Directly related to the Admit Diagnosis

  • These are procedures that didn't CAUSE the admission but are DIRECTLY related to one of the admit diagnoses
  • The basic guidance for this is to include therapeutic procedures related to the admission diagnosis.
    • e.g. Patient came to ED with bleeding esophageal varices and in ED got EGD with banding. Here the procedure did not cause the admission, but it was certainly related to the admission diagnosis
    • e.g. Patient got an elective CABG for chronic ischemic heart disease/CAD -- the CABG is directly related to the CAD and so should be included as an admit procedure
    • a more complicated example: Patient with cirrhosis with ascites is admitted with hepatorenal syndrome. While in ED the staff couldn't insert a Foley due to a urethral stricture, so urology came down to ED and did a cystoscopy to dilate the urethra and pass the Foley.
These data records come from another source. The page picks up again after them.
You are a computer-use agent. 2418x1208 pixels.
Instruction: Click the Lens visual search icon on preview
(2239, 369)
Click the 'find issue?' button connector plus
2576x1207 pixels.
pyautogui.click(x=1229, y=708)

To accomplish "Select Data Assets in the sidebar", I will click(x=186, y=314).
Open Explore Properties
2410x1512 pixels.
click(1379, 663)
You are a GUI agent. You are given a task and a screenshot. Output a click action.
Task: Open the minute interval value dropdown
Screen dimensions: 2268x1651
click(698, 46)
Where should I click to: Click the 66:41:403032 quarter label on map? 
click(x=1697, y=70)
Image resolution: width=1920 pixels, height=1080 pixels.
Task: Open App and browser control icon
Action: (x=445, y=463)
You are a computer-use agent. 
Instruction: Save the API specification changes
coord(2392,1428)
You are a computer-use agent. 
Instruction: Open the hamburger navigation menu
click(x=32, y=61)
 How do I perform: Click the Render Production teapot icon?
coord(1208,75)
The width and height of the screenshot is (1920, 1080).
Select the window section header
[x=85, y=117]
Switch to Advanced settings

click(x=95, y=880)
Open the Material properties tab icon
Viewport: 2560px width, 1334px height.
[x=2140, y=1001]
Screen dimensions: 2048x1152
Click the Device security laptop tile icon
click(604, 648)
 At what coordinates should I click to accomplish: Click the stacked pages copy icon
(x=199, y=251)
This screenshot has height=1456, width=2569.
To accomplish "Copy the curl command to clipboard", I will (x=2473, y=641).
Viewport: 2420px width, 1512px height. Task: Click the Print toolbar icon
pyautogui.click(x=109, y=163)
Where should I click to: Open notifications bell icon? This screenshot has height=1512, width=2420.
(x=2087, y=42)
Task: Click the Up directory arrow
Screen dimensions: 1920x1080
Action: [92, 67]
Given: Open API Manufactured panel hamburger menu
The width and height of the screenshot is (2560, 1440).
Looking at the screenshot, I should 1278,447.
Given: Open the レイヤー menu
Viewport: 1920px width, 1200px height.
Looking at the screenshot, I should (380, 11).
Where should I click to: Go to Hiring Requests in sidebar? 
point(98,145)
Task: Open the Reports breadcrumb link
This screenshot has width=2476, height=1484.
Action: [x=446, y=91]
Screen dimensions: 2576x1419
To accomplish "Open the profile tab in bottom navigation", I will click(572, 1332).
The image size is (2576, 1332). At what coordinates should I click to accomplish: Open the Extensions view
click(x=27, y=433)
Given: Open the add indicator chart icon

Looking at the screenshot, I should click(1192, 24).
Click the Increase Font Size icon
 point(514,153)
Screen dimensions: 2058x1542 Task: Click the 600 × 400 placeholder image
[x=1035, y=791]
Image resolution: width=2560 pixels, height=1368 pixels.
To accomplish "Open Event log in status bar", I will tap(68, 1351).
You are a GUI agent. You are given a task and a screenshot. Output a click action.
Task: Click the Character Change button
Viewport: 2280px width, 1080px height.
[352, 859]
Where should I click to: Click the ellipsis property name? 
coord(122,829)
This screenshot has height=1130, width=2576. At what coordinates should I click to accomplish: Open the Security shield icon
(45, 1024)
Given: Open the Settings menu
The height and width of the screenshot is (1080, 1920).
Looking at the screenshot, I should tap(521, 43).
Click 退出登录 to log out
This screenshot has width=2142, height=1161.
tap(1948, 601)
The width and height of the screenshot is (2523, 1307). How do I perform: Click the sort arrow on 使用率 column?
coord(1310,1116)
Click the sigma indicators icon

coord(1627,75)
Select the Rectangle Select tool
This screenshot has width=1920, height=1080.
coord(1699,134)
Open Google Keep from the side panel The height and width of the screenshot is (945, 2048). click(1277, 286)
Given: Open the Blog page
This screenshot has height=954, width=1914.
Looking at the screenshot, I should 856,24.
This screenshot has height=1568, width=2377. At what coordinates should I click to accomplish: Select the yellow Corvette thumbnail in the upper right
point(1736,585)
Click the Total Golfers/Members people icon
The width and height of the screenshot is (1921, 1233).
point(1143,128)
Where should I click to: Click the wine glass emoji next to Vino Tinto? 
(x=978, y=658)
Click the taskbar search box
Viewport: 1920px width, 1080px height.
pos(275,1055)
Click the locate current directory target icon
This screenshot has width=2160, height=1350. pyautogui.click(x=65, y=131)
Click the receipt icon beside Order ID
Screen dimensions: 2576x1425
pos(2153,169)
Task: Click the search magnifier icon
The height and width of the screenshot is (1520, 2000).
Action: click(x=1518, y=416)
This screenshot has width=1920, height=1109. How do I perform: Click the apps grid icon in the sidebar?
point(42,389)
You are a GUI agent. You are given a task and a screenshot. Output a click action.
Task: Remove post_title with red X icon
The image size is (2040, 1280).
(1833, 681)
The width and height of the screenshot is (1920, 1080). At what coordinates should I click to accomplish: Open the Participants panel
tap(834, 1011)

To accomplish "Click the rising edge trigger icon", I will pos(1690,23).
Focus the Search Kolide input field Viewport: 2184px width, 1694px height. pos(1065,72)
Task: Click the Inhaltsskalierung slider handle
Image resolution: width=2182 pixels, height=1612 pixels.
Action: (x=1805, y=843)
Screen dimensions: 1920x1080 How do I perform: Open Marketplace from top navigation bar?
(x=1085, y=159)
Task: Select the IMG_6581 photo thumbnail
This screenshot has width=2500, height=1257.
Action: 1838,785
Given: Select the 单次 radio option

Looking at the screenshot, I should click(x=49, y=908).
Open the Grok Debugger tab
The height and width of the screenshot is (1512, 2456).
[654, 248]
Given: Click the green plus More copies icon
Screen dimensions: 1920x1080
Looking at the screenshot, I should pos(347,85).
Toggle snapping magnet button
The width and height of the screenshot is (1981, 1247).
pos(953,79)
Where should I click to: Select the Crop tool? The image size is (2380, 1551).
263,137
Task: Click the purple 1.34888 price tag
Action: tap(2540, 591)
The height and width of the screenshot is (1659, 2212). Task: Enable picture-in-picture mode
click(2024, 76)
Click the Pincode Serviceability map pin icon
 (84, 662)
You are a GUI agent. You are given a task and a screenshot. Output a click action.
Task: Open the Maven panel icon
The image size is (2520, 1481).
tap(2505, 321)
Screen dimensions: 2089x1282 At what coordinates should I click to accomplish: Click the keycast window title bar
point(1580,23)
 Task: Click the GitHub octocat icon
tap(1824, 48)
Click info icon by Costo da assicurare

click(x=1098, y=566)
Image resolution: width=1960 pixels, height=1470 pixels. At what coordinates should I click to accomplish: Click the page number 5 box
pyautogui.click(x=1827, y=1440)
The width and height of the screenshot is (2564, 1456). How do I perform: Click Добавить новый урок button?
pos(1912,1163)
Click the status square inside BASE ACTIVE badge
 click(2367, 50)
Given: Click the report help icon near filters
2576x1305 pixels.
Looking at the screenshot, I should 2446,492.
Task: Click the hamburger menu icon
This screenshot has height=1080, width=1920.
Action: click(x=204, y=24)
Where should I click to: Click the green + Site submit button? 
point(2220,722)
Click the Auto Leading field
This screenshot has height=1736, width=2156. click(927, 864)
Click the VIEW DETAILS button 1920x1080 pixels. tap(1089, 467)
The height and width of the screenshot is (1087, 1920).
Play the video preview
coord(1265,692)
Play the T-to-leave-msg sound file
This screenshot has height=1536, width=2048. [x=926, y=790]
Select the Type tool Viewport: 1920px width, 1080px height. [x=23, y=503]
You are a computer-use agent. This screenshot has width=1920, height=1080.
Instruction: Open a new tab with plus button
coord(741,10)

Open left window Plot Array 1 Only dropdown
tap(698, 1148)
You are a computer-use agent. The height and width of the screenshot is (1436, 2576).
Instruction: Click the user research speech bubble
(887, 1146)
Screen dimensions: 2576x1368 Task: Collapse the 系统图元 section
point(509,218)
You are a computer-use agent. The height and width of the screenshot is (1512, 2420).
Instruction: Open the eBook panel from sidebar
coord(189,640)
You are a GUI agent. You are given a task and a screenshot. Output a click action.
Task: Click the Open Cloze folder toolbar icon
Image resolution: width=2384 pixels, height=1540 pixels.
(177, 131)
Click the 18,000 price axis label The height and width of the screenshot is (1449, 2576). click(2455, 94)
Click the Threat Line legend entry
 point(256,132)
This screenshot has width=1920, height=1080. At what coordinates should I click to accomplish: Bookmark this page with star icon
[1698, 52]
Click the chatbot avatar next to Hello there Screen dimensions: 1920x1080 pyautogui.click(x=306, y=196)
Here admit diagnoses include: Hepatorenal syndrome and the Urethra, urethral stricture, and in this case the therapeutic cystoscopic dilation (coded by components with (T) Ureter, Bladder or Urethra and Dilation) is directly related to the stricture, in much the same way that the CABG is directly related to the CAD in the above example.
  • Just as above in the section on causally-related procedures, purely diagnostic procedures done prior to admission -- including procedures that merely demonstrated the presence of an admit diagnosis -- should not be coded as an admit procedure.
    • Indeed, the only diagnostic-only procedures that would be included as admit procedures are those that caused a complication that then required treatment --- e.g. a central line placement that led to a perforation -- and even here, this would then really come under the item above of "Was directly, causally related to the admission".
  • A few additional notes on this:
    • Do NOT COUNT or INCLUDE BEFORE admission as a procedure unless they caused a complication:
      • transfusions (a complication of transfusion would be, for example; transfusion reaction, CHF)
      • central lines (even vascaths), (a complication of line insertion would be, for example; vessel performation)

Why within 48 hrs?

This was an arbitrary decision because we needed a cut-off.